La stagnation des droits d’auteur tient aussi à la nature des accords signés dans les rédactions entre patronat et organisations syndicales dans la foulée de la loi Hadopi de 2009. Dans de nombreux cas, les représentants des salariés ont accepté un forfait de quelques dizaines ou centaines d’euros, plutôt qu’un pourcentage sur les recettes encaissées. Résultat, comme ces dernières ont explosé, les droits reversés aux plumitifs de certaines rédactions ne représentent désormais plus que 5 % de ceux touchés par leur employeur. Un barème d’autant plus avantageux pour celui-ci qu’il y a de moins en moins de journalistes à payer : le nombre de cartes de presse a baissé de 5 % depuis 2014 (34 519 cartes de presse en 2024 contre 36 317 en 2014). « Les éditeurs ont toujours considéré que cet argent leur revenait entièrement car, pour eux, les journalistes ont déjà été payés pour leur article et ils estiment aussi investir et prendre tous les risques, explique Olivier Da Lage, chargé des questions des droits d’auteur pour le Syndicat national des journalistes (SNJ). De notre côté, nous avons toujours milité pour la reconnaissance du droit d’auteur et, pour ce qui est de la reprographie, la signature d’accords fixant une répartition de 50/50, mais jamais de versements forfaitaires ».
Le syndicaliste pointe aussi les dirigeants des éditeurs. « Très souvent, les directions ont dit aux journalistes de mettre la pression sur leur organisation syndicale s’ils voulaient toucher de l’argent rapidement. Sinon, ils n’auraient rien du tout. Beaucoup se sont dit qu’un tiens vaut mieux que deux tu l’auras et ont signé sans réfléchir aux conséquences pour les journalistes des autres publications ». Car ce type d’accord a été repris un peu partout. Et face aux difficultés chroniques rencontrées par la presse avec la baisse constante de la diffusion papier et un marché publicitaire de plus en plus souvent capté par Google ou Facebook, les directions se sont bien gardées de rouvrir le débat. Un sujet trop explosif.
Interrogé sur le fichier obtenu par l’Informé, le CFC nous a répondu : « Ce fichier a manifestement été obtenu et transmis en dehors de tout cadre autorisé. Sa détention, sa divulgation ou son utilisation sont susceptibles de caractériser plusieurs infractions ». L’organisme de gestion collective a par ailleurs indiqué aux éditeurs, via un email en date du 12 juin dont l’Informé a pris connaissance, avoir porté « plainte contre X pour vol de données et diffusion non autorisée de données confidentielles », plainte dont le parquet de Paris n’avait pas connaissance à l’heure de la publication. Aucun des éditeurs contactés n’a souhaité commenter nos informations.

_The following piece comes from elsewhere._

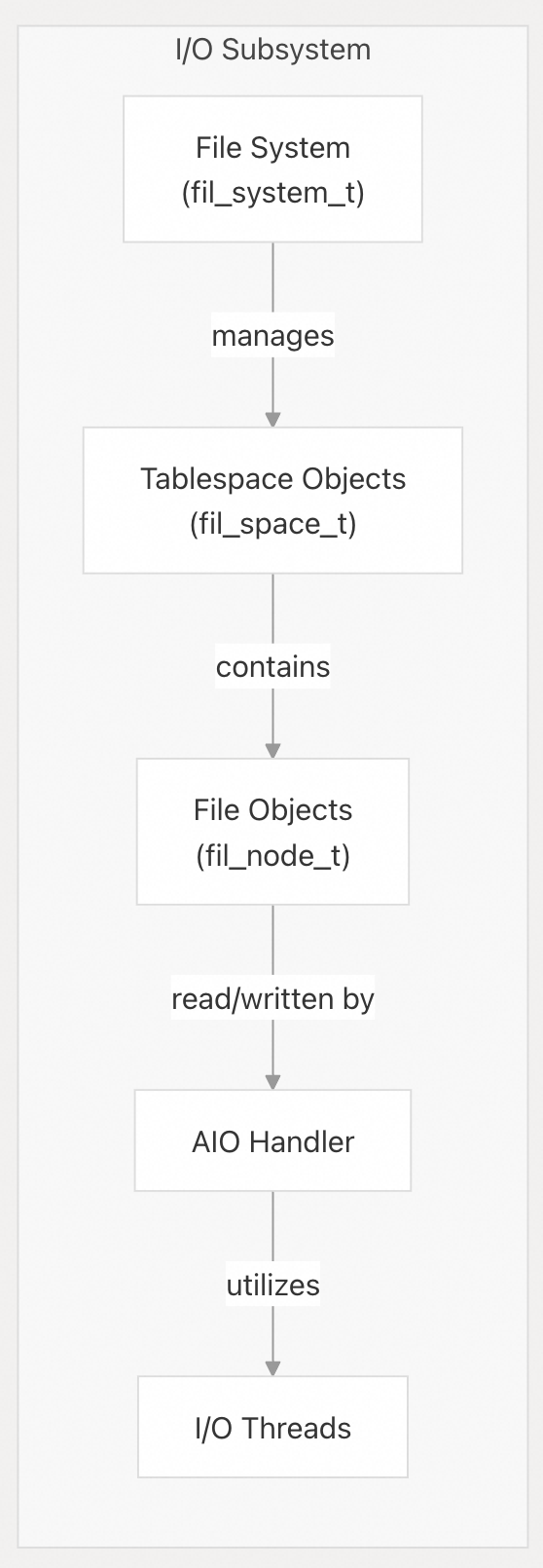The width and height of the screenshot is (543, 1568).
Task: Click the (fil_system_t) type label
Action: click(x=272, y=193)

* Ce montant correspond à l’addition des redevances suivantes : Panoramas S1 2024, Veille web S1 2024, Copies externes S1 2024, Panoramas S2 2024, CNI 2024, ERP 2024, Veille web S2 2024, Copies externes S2 2024, Solde S1 2024. Il inclut aussi, pour une toute petite part du total, le montant des droits voisins collectés auprès des entreprises au titre du 2e semestre 2024. Il n’inclut pas la copie privée, les photocopies et les droits de rediffusion pédagogiques.
Ce que prévoit la loi
La loi Hadopi de juin 2009 a instauré une cession des droits des journalistes aux éditeurs de presse, qui prend plusieurs formes suivant les hypothèses. Elle est automatique et couverte par son salaire, si du moins l’article est diffusé dans le cadre du titre de presse. Lorsqu’il est repris par un autre titre du groupe, un accord d’entreprise définit les modalités de sa rémunération. Dans les autres cas, il est nécessaire d’obtenir l’accord de l’auteur et de négocier sa rétribution collectivement ou individuellement.